O pet, o humano e a pulga.

Há muito tempo que a relação cão-gato-humano deixou de ser apenas um convívio de tê-los somente para cuidar da segurança da casa, ou comer ratos e pequenos insetos. Os pets, como são chamados hoje em dia, deixaram esta função para se tornar membros oficiais das famílias brasileiras, quiçá mundiais. E essa relação chamada de ‘vinculação’ ou ‘relacionamento tutor-pet’ é de fundamental importância para o bem-estar dos bichinhos, influenciando sua saúde física e emocional.
Além disso, um bom relacionamento envolve cuidados, atenção e compreensão das necessidades do pet, criando um vínculo de confiança, respeito e principalmente, amor.

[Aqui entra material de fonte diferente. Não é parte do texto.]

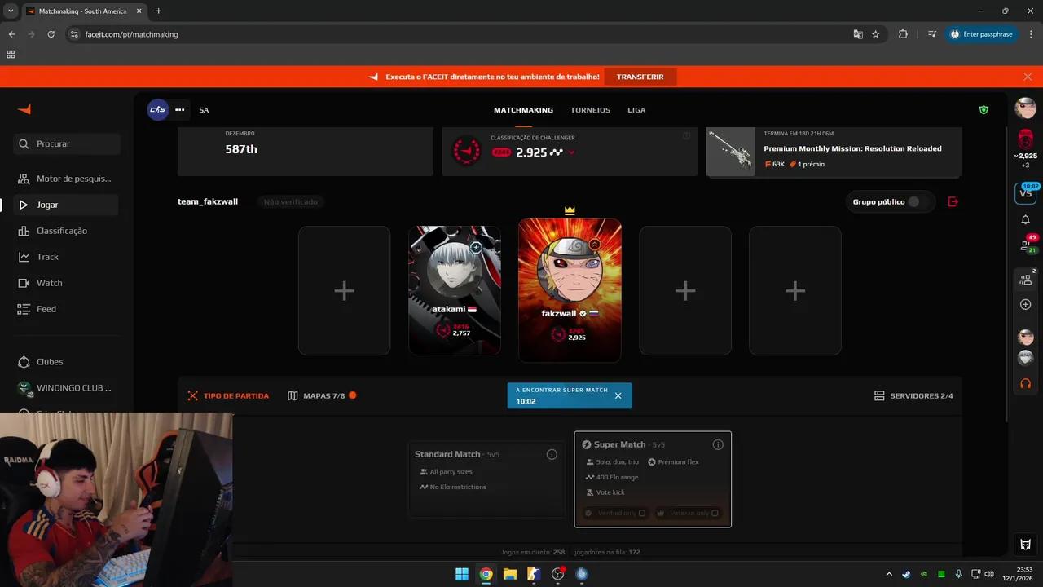Click the green anti-cheat shield icon
Screen dimensions: 1043x587
tap(984, 110)
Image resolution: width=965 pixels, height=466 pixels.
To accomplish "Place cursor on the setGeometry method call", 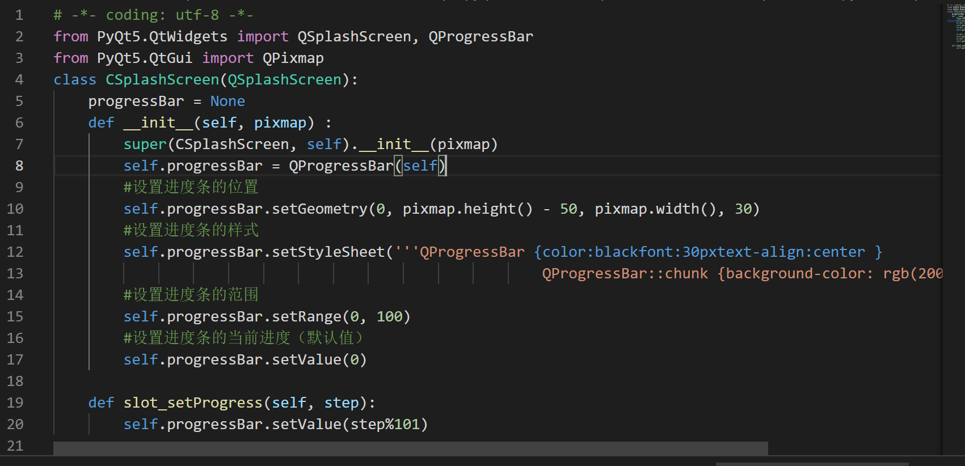I will click(x=319, y=209).
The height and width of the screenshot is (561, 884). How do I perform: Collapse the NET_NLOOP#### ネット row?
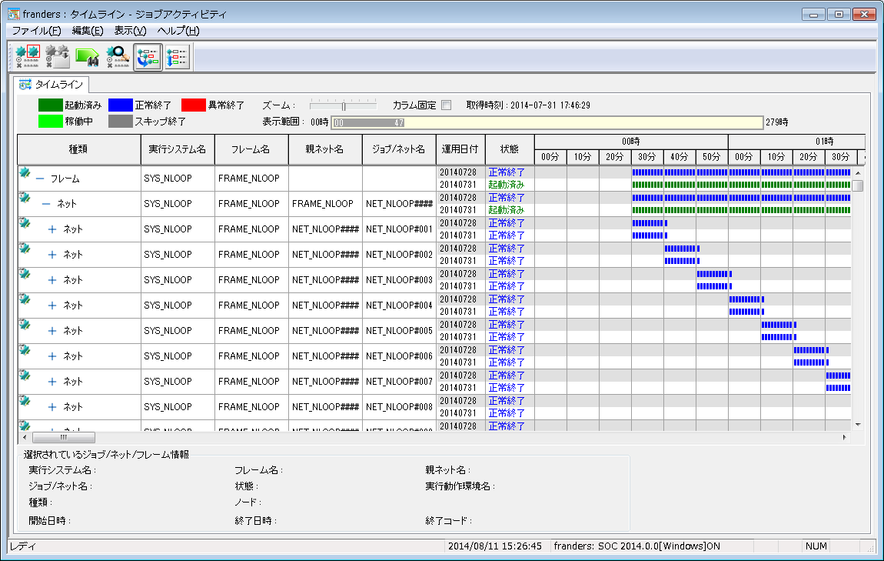tap(46, 204)
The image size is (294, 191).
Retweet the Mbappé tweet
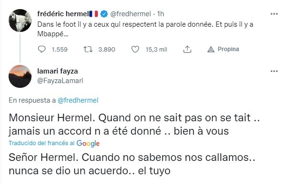88,49
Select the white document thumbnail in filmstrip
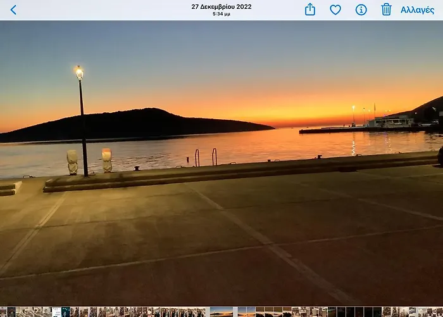443x317 pixels. pyautogui.click(x=56, y=312)
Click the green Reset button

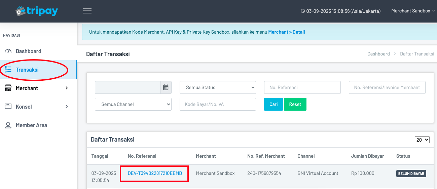(x=295, y=104)

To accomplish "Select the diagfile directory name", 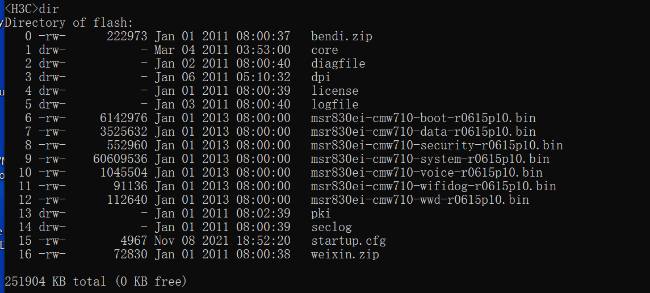I will tap(338, 64).
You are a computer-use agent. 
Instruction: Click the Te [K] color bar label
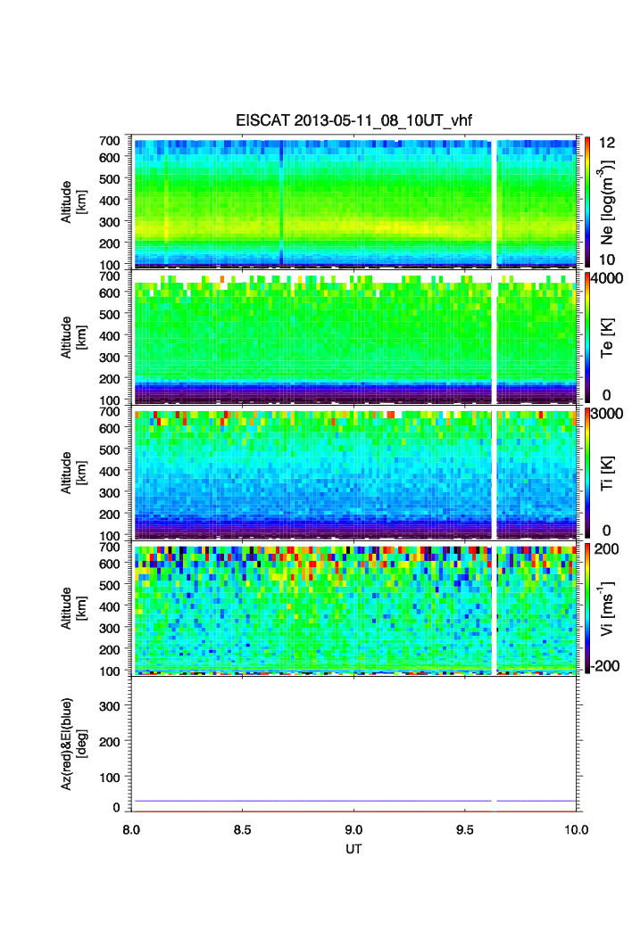(609, 337)
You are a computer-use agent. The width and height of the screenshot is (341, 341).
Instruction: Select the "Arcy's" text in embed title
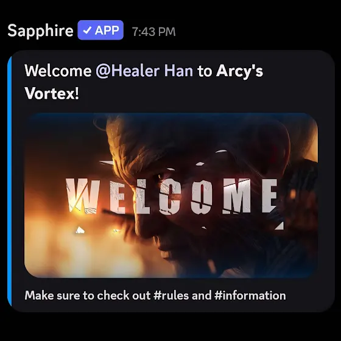(239, 71)
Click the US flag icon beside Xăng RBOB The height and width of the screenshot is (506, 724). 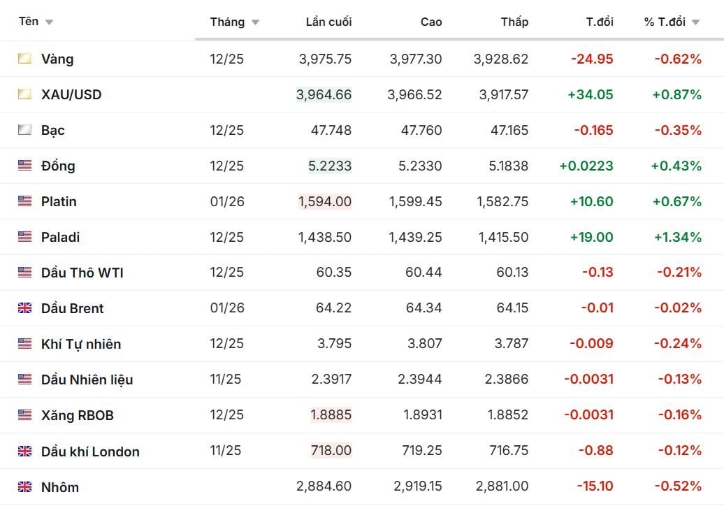point(24,415)
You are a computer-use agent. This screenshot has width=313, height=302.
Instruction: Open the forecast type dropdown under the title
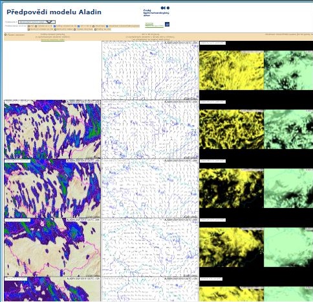[37, 22]
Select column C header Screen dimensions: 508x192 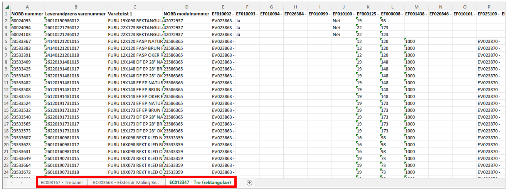(x=135, y=7)
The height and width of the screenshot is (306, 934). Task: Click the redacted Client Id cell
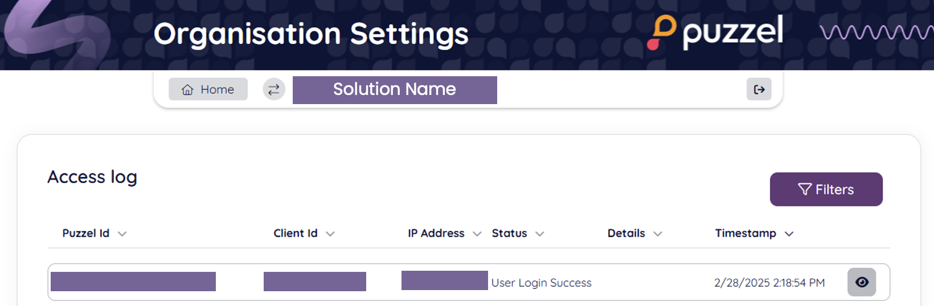click(x=314, y=282)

Segundo a veterinária especialista em pets infantis, Dra. Adriana Paes, “cuidar de um pet é uma responsabilidade que requer dedicação e compromisso. Ao seguir o ciclo de cuidados veterinários recomendados, o tutor estará investindo na saúde e no bem-estar do amigo de quatro patas, com isso, garantindo muitos anos de felicidade juntos”.
Vale ressaltar que existem vários tipos de pets além dos cachorros e gatos, como: hamsters, coelhos, lagartos, porquinhos-da-índia, inclusive pássaros e peixes, todos fáceis de tratar e podem ser uma ótima escolha para as famílias com crianças.
Por fim, têm os benefícios que os acompanham: a companhia e a redução da solidão, do estresse e da ansiedade, tanto deles, quanto dos tutores. A atividade física feita diariamente, quando tem que levar um animal para praticar exercícios, acabamos praticando também. Sem deixar de citar a alimentação, a higiene, as visitas ao veterinário, água fresca sempre, dentre outros. Constantemente, os nossos bichinhos nos ensinam sobre o amor, a paciência, o respeito e o carinho, nisso eles são mestres.
Mas infelizmente tem o outro lado, onde temos acompanhado ‘donos’ de animais que não são preparados para ter um companheiro em sua casa, por isso, é quase que reincidente vermos passar nos noticiários bichinhos que são abandoados nas ruas ou em terrenos baldios, quando não, ficam amarrados, sem alimentação e jogados à sorte, pois esses seres não têm o preparo fundamental dessa relação, o afeto. E nesses casos é melhor que fiquem separados, pois ter um membro na família é cuidar diariamente e isso é para poucos. Ah! Já ia esquecendo, sobre a pulga: é melhor deixá-la fora disso, pois assim como os maus tutores, elas também não merecem ser evidenciadas aqui, concordam?

Luiz Galvão é jornalista, escritor e presidente da Academia Canedense de Letras.